Re:Another common mystery (Score:5, Interesting)
I agree with you! I basically write code for a living right now, and every day I learn something new. It's invigorating. I cannot imagine that learning new things about the as yet unknown or our past is not invigorating for mankind. I look back at old code I have written and think... wow, I know a lot more now.
Interestingly, I don't believe this kind of thinking is new. 1000 years before the library at Alexandria there must have been people who thought the same thoughts. It follows that 10,000 years before that people had the same thoughts. All the way back past learning how to use fire or the wheel. Where we might be in 50, 100, or 500 years is an incredible thought. The people who built this temple must have done it with the latest technology and skills available... meaning that there were many skills and technologies prior that were not as good. From their perspective, it would seem no different than an architect working on a new building today.

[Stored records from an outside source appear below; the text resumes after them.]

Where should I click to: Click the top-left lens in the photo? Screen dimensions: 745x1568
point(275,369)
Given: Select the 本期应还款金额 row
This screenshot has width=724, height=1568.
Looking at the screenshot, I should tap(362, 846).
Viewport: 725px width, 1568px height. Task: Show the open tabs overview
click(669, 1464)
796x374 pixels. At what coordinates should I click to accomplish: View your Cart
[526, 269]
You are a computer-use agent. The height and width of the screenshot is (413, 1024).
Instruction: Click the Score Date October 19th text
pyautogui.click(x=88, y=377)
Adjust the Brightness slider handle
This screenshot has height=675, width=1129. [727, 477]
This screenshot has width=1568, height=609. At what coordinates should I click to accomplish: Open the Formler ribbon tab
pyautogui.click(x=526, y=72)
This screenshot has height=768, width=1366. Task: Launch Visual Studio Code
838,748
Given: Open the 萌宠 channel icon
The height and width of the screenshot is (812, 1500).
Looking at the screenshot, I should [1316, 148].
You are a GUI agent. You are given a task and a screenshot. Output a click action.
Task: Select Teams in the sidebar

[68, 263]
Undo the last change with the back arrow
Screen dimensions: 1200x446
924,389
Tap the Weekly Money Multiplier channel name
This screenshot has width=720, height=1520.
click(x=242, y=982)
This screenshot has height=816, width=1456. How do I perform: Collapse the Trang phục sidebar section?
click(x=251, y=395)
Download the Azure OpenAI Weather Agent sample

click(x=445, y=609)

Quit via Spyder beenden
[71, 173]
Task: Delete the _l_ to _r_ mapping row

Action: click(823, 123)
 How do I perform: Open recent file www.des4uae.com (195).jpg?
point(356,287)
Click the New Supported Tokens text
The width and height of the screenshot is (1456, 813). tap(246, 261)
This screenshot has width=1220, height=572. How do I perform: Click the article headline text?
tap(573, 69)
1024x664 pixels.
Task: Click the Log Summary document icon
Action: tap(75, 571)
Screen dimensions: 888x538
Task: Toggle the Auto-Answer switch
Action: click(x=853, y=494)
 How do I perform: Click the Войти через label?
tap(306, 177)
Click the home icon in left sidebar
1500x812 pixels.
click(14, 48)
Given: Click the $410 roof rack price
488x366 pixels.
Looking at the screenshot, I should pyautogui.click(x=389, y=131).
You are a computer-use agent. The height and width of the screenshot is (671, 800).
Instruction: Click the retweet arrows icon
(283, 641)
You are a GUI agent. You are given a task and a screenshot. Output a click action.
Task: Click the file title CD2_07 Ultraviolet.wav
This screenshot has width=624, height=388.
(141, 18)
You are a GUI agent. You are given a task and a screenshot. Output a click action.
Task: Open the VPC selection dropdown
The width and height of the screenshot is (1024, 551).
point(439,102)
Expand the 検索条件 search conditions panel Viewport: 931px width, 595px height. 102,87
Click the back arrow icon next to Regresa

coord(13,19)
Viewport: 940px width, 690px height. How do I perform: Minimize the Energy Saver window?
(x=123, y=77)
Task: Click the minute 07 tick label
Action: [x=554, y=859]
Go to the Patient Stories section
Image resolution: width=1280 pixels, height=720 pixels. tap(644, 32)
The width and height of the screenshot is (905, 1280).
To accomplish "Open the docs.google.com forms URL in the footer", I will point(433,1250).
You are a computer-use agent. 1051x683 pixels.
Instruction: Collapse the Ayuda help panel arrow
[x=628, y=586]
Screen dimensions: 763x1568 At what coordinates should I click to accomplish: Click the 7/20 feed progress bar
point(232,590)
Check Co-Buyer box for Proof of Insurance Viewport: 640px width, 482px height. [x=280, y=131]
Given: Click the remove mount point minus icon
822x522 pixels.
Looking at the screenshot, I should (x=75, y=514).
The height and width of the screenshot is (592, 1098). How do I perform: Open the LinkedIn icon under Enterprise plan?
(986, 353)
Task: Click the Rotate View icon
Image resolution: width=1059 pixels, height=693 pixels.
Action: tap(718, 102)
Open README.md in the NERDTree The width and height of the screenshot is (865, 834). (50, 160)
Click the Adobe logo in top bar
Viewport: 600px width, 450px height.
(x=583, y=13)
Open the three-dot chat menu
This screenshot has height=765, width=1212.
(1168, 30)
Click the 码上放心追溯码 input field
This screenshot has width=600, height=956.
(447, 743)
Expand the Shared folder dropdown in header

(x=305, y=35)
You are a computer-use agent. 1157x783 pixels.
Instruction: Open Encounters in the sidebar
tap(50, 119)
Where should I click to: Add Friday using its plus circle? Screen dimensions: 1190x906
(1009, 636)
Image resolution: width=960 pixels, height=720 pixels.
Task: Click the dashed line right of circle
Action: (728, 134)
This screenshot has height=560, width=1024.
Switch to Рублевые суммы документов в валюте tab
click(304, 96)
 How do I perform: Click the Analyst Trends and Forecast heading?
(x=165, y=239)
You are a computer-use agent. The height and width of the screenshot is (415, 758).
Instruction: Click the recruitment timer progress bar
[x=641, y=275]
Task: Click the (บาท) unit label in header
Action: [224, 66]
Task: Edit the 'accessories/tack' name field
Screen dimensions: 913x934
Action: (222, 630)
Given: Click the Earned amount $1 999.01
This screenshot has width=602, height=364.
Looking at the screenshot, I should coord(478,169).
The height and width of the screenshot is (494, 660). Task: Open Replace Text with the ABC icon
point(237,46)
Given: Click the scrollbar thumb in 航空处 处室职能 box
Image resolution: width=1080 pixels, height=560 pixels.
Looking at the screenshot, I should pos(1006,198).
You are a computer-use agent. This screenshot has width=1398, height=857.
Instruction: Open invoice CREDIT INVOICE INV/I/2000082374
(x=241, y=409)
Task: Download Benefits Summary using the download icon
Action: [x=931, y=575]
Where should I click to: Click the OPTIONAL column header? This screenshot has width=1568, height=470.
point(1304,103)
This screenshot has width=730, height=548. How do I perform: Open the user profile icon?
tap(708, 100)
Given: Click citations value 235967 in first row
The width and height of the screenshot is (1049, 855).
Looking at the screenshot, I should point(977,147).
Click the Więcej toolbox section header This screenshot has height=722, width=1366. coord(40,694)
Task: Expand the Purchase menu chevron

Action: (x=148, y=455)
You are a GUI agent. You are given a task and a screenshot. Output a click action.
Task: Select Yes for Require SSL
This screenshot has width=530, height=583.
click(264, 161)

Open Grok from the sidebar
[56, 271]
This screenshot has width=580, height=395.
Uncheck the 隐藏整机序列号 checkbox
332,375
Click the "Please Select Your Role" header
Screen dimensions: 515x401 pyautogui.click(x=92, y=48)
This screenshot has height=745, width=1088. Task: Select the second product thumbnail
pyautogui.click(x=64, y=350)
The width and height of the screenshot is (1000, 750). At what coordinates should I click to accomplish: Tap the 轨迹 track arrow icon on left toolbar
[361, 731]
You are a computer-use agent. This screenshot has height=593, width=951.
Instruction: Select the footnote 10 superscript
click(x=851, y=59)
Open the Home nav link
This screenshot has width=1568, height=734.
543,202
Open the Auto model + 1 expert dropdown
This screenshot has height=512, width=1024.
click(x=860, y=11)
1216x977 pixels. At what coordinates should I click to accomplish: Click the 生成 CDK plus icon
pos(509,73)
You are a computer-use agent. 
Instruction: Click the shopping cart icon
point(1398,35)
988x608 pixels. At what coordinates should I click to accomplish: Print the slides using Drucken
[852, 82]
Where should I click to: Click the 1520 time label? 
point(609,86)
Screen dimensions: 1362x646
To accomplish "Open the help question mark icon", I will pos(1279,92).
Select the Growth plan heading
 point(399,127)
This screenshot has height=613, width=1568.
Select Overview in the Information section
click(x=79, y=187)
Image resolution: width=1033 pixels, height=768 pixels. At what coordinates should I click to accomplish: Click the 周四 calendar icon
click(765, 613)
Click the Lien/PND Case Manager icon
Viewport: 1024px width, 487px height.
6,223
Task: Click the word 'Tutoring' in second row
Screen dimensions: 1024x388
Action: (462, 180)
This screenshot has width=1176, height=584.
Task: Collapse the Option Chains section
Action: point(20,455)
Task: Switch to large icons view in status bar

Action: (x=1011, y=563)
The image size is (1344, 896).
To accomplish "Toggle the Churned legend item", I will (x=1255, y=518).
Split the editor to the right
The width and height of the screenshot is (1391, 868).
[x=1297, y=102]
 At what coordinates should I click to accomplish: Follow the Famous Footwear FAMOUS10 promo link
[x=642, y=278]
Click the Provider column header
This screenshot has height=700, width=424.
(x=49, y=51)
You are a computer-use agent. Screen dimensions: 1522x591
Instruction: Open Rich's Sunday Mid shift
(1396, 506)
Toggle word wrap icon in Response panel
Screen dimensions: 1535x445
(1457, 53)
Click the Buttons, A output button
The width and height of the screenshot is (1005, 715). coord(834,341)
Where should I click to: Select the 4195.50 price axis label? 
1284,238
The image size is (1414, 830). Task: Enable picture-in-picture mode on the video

Our knowledge and skill really took off flying when we created ways to store knowledge and share it easily. The easier it is to share knowledge, the greater mankind becomes. My vote for invention of the last 1000 year? The internet, for all the reasons stated. Now, you as a 'scientist' can share your ideas with all of us, and we with you. One thought in the bathtub can lead to great moments in science. (unless you are in the porn industry... but that is another matter).
When I was in school, the paper encyclopedia was all there was, or a library. Now I can consult libraries all over the world... and never leave my house. Awesome. I hope that this discovery being blasted across the planet spurs on ideas and knowledge linking that was not possible before it's publication. Sort of the butterfly effect of knowledge acquisition.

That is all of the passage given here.